Usando dados sísmicos recolhidos em 1977 para modelar onde esperavam que o metano congelado passava a gás na margem leste do Atlântico norte, descobriram que a interface observada entre o gelo sólido e o gás livre estava muito mais fundo do que tinham previsto. Após verificarem sistematicamente todos os detalhes, a equipa eliminou vários factores que poderiam ter explicado as suas observações, incluindo alterações no nível do mar, taxas de sedimentação aceleradas ou redução do fluxo de calor através dos sedimentos. Eventualmente compreenderam que a única coisa que podia causar a discrepância era o facto de a água estar mais fria do que no passado.
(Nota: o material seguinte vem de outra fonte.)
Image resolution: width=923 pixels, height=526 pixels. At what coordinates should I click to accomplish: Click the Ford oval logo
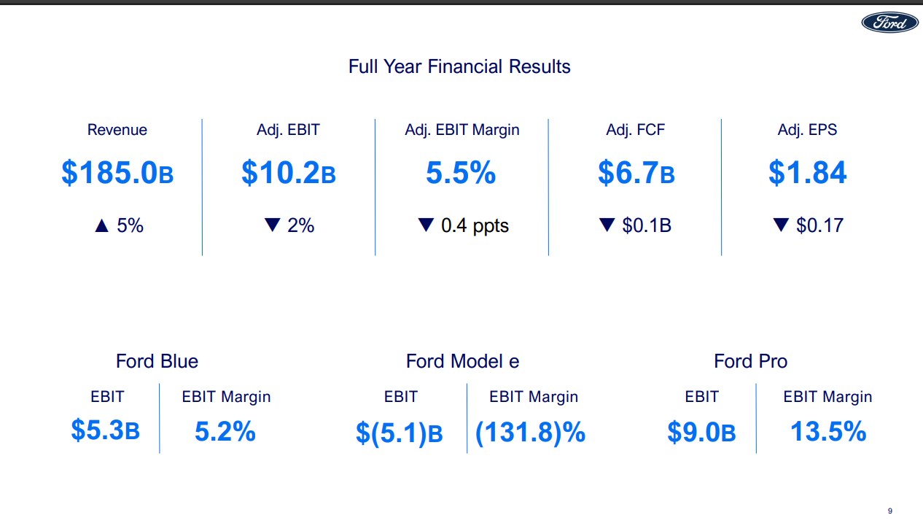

Phrampus correu o modelo novamente, usando dados de águas muito mais frias 100 quilómetros a noroeste da corrente do Golfo e obteve uma correspondência quase perfeita.

Seguidamente, os autores modelaram o fluxo de calor através dos sedimentos de hidratos de metano em relação ao tempo e estimaram que levaria cerca de 5 mil anos de águas mais quentes para que todo o metano sublimasse e se tornasse gasoso. “Não sabemos onde estaremos nesse intervalo de 5 mil anos mas a nossa melhor aproximação sugere que terão passado 800 a mil anos", diz Phrampus.

 

Este trabalho promete revigorar o debate em curso sobre o risco da libertação de metano dos oceanos e se os hidratos alterados tornam os taludes continentais mais instáveis.

“A embaraçosa realidade é que não temos nenhuma confirmação sólida de que estas relações são causas e não correlacionais”, diz Charles Paull, geólogo marinho no Instituto de Investigação do Aquário de Monterey Bay em Moss Landing, Califórnia, que estudou esta região do Atlântico ocidental em detalhe. Ele diz que o seu último trabalho fornece evidências credíveis que as alterações termais nos oceanos podem destabilizar os hidratos.

Mas Mark Maslin, paleoclimatólogo no University College de Londres, contesta a alegação dos autores que os hidratos destabilizados tornam esta área mais vulnerável a quedas de encostas, as temperaturas por si só não desencadearão deslizamentos de terras subaquáticos. "Estes acontecimentos dramáticos exigem uma alteração na pressão."

Existem outros depósitos de hidratos por todo o mundo que merecem atenção. O árctico está a sofrer um aquecimento rápido, dramáticas perdas de gelo marinho e condições oceânicas em mudança. Essencialmente, diz Ruppel, é o local que está a sofrer as alterações máximas e por isso mesmo é também o melhor local para estudar estas dinâmicas. Ela está agora a colaborar com Hornbach para recolher mais dados no local.